===== SUPPLIED RECORDS =====
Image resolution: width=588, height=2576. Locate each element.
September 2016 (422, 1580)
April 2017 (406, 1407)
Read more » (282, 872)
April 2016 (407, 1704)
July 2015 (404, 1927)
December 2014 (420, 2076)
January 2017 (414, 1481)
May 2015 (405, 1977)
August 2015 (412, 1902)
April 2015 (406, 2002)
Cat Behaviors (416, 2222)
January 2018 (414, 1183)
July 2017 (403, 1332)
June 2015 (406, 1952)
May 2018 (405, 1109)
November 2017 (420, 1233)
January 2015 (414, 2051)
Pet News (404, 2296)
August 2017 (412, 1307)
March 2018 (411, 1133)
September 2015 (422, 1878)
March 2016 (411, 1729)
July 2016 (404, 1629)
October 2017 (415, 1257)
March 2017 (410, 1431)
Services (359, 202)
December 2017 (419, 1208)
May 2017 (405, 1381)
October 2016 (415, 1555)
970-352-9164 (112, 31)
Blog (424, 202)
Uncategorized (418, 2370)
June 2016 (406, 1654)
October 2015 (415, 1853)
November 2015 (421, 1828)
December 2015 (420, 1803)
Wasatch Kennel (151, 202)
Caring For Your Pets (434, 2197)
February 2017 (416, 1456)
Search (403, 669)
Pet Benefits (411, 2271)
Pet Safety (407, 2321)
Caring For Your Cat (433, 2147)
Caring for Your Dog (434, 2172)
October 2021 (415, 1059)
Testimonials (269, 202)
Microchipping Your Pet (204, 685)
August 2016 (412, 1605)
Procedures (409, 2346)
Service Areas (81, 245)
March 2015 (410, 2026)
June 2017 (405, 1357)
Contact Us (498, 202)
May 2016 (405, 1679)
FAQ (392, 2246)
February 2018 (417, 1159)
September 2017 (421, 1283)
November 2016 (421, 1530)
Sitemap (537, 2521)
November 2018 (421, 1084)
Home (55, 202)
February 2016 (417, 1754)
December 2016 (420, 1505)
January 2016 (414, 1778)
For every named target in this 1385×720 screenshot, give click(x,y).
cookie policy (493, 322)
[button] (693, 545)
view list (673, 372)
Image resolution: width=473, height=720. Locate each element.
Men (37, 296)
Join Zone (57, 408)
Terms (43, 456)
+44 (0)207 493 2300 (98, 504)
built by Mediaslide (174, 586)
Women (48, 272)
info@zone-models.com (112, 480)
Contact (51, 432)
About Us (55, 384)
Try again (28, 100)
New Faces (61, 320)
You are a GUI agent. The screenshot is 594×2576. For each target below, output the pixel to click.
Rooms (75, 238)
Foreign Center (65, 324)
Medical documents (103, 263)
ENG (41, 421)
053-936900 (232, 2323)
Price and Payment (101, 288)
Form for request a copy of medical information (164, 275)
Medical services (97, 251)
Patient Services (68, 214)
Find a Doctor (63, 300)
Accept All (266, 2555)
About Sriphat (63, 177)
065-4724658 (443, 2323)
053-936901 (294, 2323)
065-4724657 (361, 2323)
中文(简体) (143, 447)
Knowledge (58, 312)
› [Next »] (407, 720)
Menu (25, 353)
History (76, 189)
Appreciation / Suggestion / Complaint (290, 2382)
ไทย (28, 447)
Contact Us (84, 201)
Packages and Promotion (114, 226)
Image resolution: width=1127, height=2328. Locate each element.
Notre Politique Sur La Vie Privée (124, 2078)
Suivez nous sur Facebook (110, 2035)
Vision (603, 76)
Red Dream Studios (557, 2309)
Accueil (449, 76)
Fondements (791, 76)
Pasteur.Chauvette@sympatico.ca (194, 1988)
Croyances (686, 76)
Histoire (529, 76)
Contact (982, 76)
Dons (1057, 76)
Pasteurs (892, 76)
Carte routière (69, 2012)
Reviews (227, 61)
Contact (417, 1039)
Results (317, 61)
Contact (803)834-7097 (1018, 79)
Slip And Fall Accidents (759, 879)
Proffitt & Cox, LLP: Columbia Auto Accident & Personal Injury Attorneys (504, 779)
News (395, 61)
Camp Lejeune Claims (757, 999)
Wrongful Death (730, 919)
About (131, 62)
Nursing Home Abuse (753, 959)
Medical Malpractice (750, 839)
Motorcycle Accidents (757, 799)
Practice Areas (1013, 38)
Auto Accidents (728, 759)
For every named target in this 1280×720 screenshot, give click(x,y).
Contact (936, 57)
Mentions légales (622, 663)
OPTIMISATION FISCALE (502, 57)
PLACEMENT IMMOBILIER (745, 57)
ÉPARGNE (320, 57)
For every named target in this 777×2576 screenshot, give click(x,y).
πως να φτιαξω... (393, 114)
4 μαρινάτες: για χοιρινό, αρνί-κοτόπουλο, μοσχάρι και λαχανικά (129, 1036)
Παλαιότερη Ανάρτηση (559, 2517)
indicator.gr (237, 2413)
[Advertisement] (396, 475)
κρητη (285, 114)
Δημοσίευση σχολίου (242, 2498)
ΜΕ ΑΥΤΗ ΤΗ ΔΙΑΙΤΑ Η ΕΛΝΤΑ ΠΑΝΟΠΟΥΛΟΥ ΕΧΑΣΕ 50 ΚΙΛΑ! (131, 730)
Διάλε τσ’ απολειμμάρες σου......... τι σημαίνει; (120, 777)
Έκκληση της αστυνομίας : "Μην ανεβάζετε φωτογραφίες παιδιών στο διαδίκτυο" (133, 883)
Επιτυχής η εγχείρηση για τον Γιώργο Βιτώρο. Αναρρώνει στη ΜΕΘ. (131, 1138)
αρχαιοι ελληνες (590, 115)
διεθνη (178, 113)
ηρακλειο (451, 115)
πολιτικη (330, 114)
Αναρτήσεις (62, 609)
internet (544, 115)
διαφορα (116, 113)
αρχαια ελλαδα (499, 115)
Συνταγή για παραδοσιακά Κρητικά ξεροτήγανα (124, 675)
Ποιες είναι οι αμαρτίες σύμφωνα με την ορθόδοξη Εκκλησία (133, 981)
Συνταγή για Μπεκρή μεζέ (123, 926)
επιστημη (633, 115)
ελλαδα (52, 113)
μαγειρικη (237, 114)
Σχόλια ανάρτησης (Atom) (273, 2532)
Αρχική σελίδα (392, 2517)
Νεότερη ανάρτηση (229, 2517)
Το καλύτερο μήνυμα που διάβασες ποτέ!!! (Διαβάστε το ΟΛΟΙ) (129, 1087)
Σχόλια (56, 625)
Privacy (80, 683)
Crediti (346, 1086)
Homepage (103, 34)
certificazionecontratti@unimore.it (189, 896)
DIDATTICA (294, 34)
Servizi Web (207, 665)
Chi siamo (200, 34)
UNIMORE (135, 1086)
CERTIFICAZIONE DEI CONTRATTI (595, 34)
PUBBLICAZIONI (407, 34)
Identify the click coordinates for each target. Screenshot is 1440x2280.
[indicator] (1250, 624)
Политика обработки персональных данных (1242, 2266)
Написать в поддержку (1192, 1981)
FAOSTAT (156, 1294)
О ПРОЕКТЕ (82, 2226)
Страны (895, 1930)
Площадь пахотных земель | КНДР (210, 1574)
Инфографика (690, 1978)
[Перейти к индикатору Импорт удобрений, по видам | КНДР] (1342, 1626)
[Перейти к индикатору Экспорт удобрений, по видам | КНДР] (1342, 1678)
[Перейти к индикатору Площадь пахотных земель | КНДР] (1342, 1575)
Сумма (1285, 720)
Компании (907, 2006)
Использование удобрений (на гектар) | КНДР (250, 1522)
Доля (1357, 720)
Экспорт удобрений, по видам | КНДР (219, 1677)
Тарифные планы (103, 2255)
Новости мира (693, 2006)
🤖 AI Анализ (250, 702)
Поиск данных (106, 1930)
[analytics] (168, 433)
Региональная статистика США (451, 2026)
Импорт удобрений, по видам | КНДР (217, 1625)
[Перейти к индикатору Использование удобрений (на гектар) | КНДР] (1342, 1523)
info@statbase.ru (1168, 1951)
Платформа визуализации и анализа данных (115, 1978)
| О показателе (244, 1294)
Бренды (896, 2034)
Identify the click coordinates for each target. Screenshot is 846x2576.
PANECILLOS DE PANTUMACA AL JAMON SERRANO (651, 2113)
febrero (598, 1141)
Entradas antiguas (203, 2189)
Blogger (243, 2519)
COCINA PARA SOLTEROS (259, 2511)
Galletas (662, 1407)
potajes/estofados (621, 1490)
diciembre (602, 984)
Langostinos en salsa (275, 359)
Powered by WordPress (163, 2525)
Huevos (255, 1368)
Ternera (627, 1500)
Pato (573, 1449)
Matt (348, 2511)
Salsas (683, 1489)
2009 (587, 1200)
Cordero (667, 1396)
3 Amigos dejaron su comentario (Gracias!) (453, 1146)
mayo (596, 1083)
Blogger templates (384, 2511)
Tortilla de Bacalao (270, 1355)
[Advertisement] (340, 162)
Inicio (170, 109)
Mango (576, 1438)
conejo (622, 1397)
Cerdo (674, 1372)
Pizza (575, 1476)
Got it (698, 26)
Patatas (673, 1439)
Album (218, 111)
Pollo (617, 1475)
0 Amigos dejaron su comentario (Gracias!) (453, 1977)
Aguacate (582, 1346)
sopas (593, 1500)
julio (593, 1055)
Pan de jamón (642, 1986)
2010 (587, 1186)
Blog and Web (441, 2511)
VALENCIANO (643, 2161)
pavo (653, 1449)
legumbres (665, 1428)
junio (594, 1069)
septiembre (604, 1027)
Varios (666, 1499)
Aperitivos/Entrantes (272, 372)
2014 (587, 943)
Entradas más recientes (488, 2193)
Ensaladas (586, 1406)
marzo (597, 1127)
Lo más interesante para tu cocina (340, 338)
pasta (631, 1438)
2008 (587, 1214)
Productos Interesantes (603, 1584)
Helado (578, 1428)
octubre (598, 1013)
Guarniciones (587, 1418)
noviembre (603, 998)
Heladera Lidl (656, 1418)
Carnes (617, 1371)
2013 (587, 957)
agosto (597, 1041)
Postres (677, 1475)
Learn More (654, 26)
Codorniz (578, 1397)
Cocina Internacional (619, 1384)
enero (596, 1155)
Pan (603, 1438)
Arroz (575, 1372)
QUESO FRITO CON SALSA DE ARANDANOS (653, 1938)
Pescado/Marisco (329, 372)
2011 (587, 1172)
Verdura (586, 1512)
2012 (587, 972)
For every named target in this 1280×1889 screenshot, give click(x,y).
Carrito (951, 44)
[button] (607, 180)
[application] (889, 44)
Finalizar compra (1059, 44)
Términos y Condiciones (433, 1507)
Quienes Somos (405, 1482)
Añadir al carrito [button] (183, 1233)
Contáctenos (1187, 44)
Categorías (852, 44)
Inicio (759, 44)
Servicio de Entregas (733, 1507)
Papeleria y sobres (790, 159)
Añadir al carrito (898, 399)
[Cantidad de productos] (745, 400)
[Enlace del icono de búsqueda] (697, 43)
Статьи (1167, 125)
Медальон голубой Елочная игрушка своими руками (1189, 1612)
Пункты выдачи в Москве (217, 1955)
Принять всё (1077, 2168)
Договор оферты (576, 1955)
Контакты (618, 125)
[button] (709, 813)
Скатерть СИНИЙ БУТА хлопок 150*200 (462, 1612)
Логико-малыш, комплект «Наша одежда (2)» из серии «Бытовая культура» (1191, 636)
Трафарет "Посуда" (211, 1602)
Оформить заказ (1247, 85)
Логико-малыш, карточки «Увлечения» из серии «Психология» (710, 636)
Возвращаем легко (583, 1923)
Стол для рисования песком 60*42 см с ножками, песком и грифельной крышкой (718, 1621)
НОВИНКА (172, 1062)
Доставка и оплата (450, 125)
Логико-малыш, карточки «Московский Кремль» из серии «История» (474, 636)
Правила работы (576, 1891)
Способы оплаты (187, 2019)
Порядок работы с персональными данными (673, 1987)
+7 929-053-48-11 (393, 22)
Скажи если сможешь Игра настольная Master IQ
=====
Render the material as a JSON list of strings, one string per line and no blank lines, beginning at the line that contains "2011 (587, 1172)" and ending with the last line of the material.

[
  "2011 (587, 1172)",
  "Verdura (586, 1512)",
  "2012 (587, 972)",
  "For every named target in this 1280×1889 screenshot, give click(x,y).",
  "Carrito (951, 44)",
  "[button] (607, 180)",
  "[application] (889, 44)",
  "Finalizar compra (1059, 44)",
  "Términos y Condiciones (433, 1507)",
  "Quienes Somos (405, 1482)",
  "Añadir al carrito [button] (183, 1233)",
  "Contáctenos (1187, 44)",
  "Categorías (852, 44)",
  "Inicio (759, 44)",
  "Servicio de Entregas (733, 1507)",
  "Papeleria y sobres (790, 159)",
  "Añadir al carrito (898, 399)",
  "[Cantidad de productos] (745, 400)",
  "[Enlace del icono de búsqueda] (697, 43)",
  "Статьи (1167, 125)",
  "Медальон голубой Елочная игрушка своими руками (1189, 1612)",
  "Пункты выдачи в Москве (217, 1955)",
  "Принять всё (1077, 2168)",
  "Договор оферты (576, 1955)",
  "Контакты (618, 125)",
  "[button] (709, 813)",
  "Скатерть СИНИЙ БУТА хлопок 150*200 (462, 1612)",
  "Логико-малыш, комплект «Наша одежда (2)» из серии «Бытовая культура» (1191, 636)",
  "Трафарет \"Посуда\" (211, 1602)",
  "Оформить заказ (1247, 85)",
  "Логико-малыш, карточки «Увлечения» из серии «Психология» (710, 636)",
  "Возвращаем легко (583, 1923)",
  "Стол для рисования песком 60*42 см с ножками, песком и грифельной крышкой (718, 1621)",
  "НОВИНКА (172, 1062)",
  "Доставка и оплата (450, 125)",
  "Логико-малыш, карточки «Московский Кремль» из серии «История» (474, 636)",
  "Правила работы (576, 1891)",
  "Способы оплаты (187, 2019)",
  "Порядок работы с персональными данными (673, 1987)",
  "+7 929-053-48-11 (393, 22)",
  "Скажи если сможешь Игра настольная Master IQ"
]